On the Complexity of the Skolem Problem at Low Orders

TL;DR

This paper introduces a randomized polynomial-time algorithm for the bounded Skolem Problem for linear recurrence sequences of fixed order, improving the complexity bounds for the classical Skolem Problem in low orders.

Contribution

It presents a novel randomized algorithm for the bounded Skolem Problem, showing the Skolem Problem for order up to 4 is in coRP, and employs p-adic analysis and arithmetic circuit testing.

Findings

The bounded Skolem Problem can be solved in polynomial time for fixed order sequences.

The Skolem Problem for order up to 4 is in coRP, improving previous bounds.

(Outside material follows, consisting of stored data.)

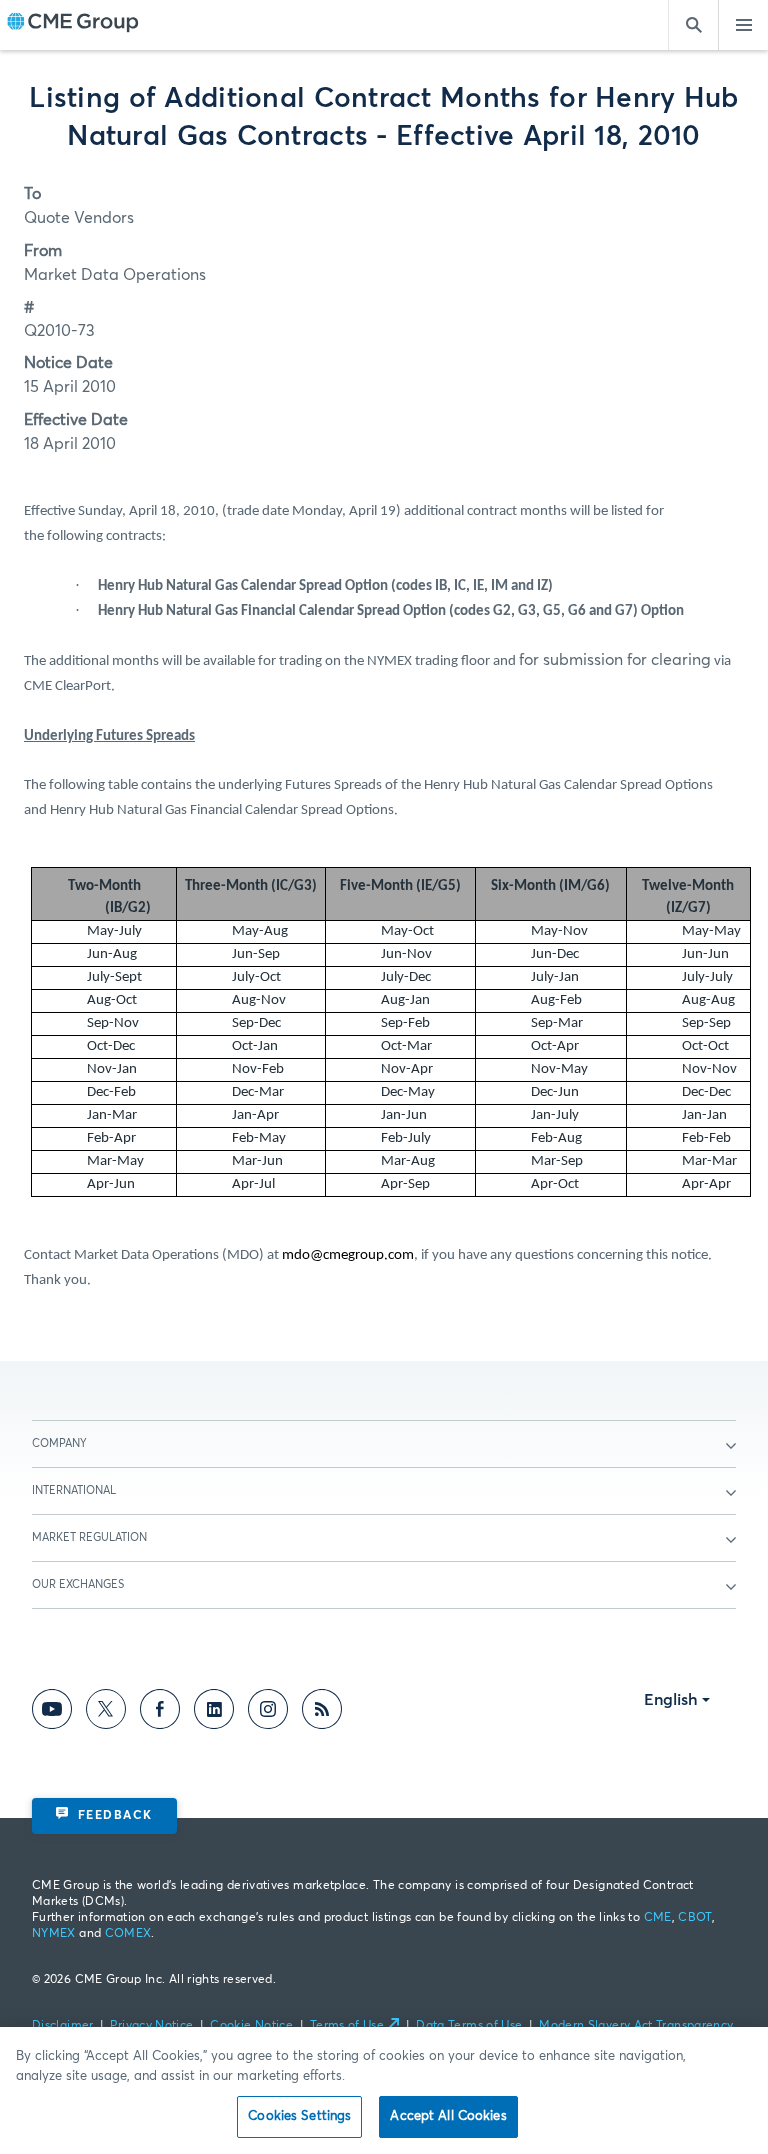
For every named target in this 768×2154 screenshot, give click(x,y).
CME (658, 1918)
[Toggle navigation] (743, 25)
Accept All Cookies (448, 2116)
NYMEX (54, 1934)
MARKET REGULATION (89, 1537)
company (59, 1443)
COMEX (128, 1934)
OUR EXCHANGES (78, 1584)
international (74, 1490)
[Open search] (693, 25)
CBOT (694, 1918)
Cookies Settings (299, 2116)
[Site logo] (73, 25)
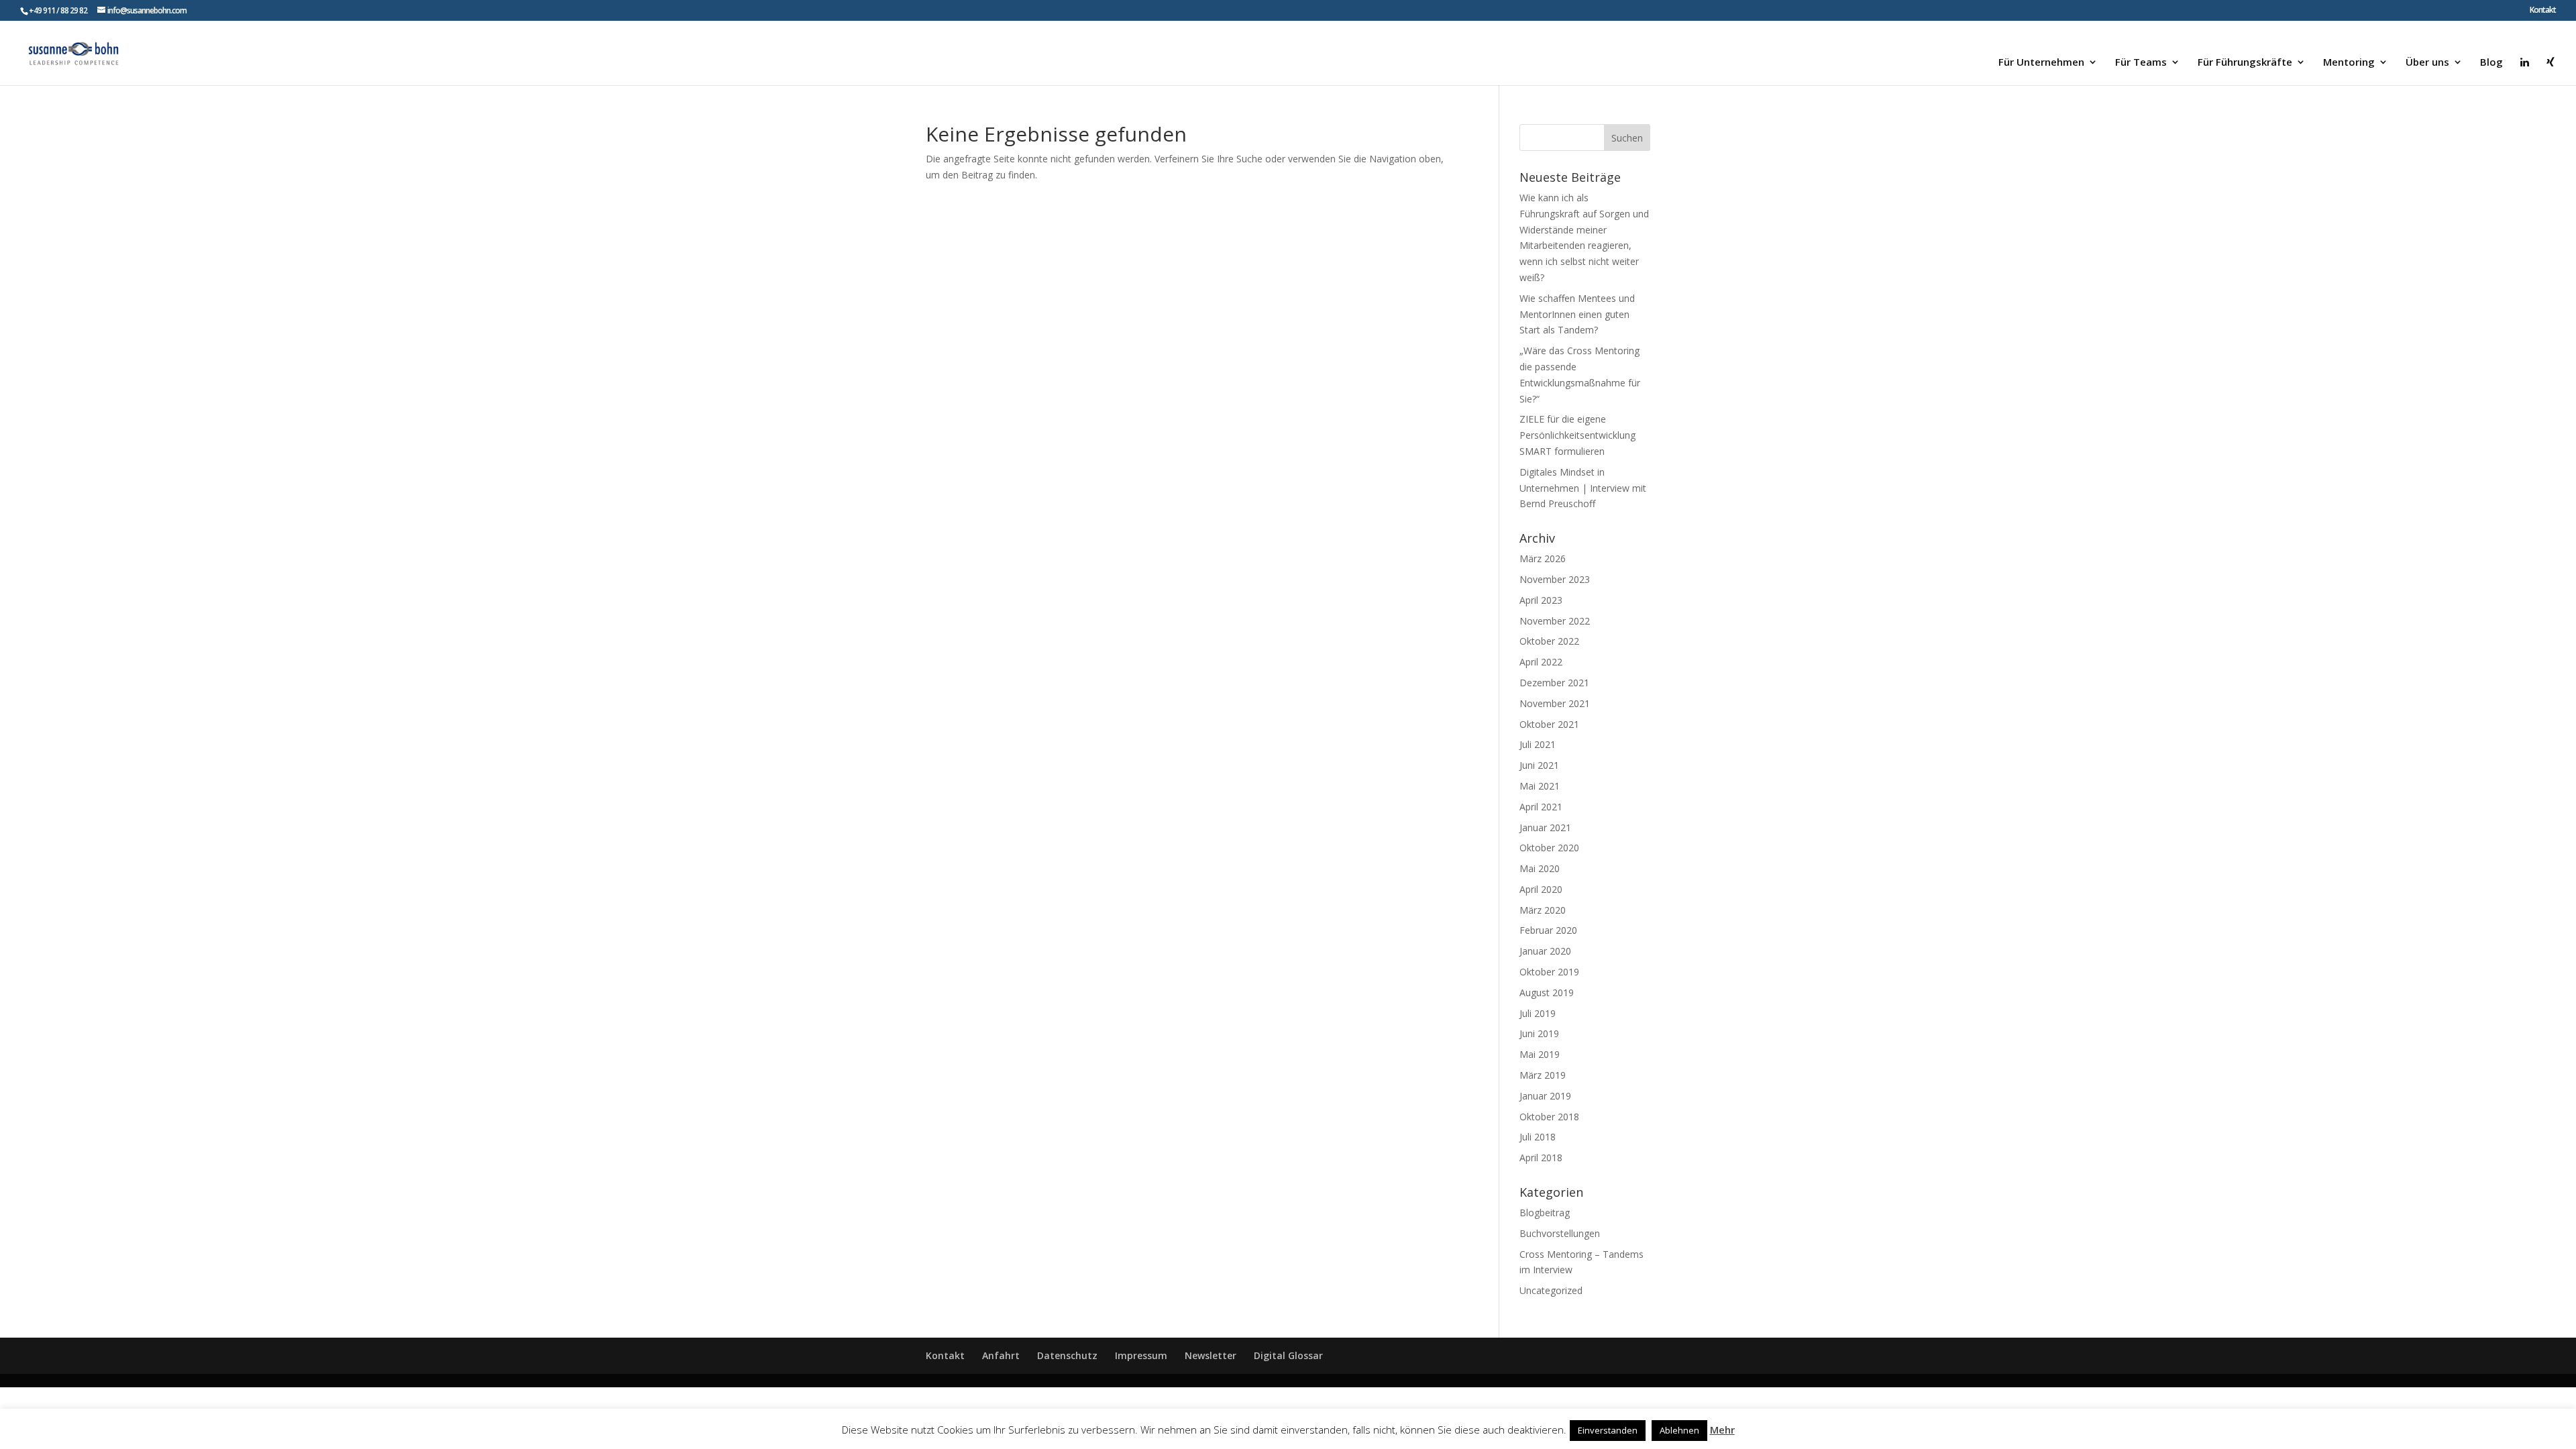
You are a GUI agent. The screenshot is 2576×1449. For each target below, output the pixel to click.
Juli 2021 (1537, 744)
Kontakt (2543, 10)
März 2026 (1542, 558)
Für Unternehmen (2041, 62)
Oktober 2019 (1549, 971)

The algorithm uses p-adic analysis to identify candidate zeros efficiently.

Abstract

The Skolem Problem asks to determine whether a given linear recurrence sequence (LRS) $\langle u_n \rangle_{n=0}^\infty$ over the integers has a zero term, that is, whether there exists $n$ such that $u_n = 0$. Decidability of the problem is open in general, with the most notable positive result being a decision procedure for LRS of order at most 4. In this paper we consider a bounded version of the Skolem Problem, in which the input consists of an LRS $\langle u_n \rangle_{n=0}^\infty$ and a bound $N \in \mathbb N$ (with all integers written in binary), and the task is to determine whether there exists $n\in\{0,\ldots,N\}$ such that $u_n=0$. We give a randomised algorithm for this problem that, for all $d\in \mathbb N$, runs in polynomial time on the class of LRS of order at most $d$. As a corollary we show that the (unrestricted) Skolem Problem for LRS of order at most 4 lies in $\mathsf{coRP}$, improving the best previous upper bound of $\mathsf{NP}^{\mathsf{RP}}$. The running time of our algorithm is exponential in the order of the LRS -- a dependence that appears necessary in view of the $\mathsf{NP}$-hardness of the Bounded Skolem Problem. However, even for LRS of a fixed order, the problem involves detecting zeros within an exponentially large range. For this, our algorithm relies on results from $p$-adic analysis to isolate polynomially many candidate zeros and then test in randomised polynomial time whether each candidate is an actual zero by reduction to arithmetic-circuit identity testing.